(DATASET RECORDS):
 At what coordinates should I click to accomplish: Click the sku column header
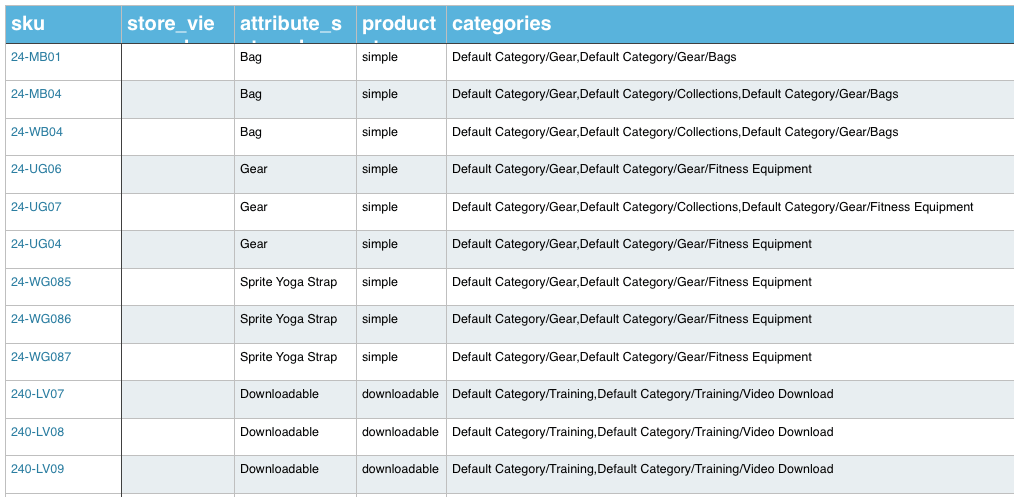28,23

--

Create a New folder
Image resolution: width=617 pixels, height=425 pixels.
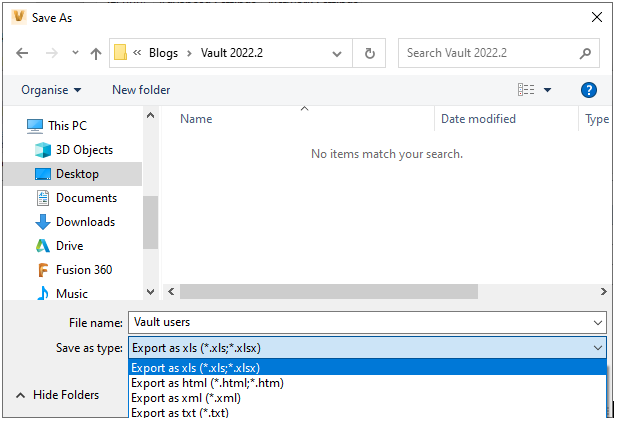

--

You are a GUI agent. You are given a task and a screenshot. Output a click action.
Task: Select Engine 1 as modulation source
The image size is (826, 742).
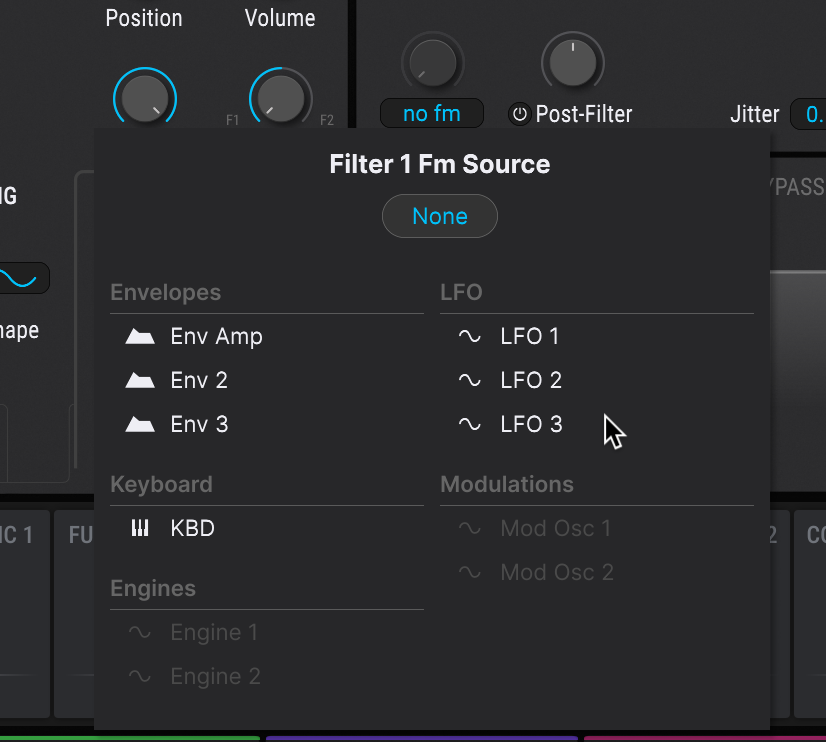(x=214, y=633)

(WHAT THIS TASK INVOLVES):
In the entries above, find the line holding "Create a New folder" and the line holding "Image resolution: width=617", then retype exactly those two lines and every line between them, and nothing else.

(SOLVED EXERCISE):
Create a New folder
Image resolution: width=617 pixels, height=425 pixels.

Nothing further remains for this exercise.